Your output must consist solely of the lines from the one containing "Click the Add data fields here well" through the end of the records, reproduced exactly.

Data for analysis:

--------------------

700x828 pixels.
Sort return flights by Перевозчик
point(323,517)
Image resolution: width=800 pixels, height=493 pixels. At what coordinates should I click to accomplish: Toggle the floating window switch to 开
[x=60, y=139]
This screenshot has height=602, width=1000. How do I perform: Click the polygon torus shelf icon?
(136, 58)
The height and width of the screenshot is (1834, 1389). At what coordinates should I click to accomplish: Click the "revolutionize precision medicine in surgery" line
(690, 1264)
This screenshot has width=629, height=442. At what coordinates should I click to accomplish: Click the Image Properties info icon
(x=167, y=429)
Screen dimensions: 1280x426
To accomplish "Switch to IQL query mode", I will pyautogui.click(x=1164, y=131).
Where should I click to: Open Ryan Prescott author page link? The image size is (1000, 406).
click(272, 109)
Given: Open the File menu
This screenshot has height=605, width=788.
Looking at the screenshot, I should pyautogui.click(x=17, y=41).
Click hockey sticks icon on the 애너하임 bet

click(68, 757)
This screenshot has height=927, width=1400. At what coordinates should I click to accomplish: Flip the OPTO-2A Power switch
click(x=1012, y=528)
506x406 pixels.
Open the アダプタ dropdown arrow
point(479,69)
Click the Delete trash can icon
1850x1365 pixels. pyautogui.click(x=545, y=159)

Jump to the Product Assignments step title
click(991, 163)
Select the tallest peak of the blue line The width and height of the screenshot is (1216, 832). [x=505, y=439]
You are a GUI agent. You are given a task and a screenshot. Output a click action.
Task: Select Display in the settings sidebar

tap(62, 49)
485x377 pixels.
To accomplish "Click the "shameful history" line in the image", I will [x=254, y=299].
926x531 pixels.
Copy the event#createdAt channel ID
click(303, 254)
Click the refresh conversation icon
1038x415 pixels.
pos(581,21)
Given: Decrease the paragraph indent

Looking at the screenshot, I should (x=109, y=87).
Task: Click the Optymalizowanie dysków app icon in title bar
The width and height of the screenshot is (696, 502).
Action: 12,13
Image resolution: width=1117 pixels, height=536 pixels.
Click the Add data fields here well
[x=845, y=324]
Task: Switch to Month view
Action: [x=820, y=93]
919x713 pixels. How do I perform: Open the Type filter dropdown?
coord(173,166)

--------------------

Exercise solution:
Click the Add data fields here well
[x=845, y=324]
Task: Switch to Month view
Action: [x=820, y=93]
919x713 pixels. How do I perform: Open the Type filter dropdown?
coord(173,166)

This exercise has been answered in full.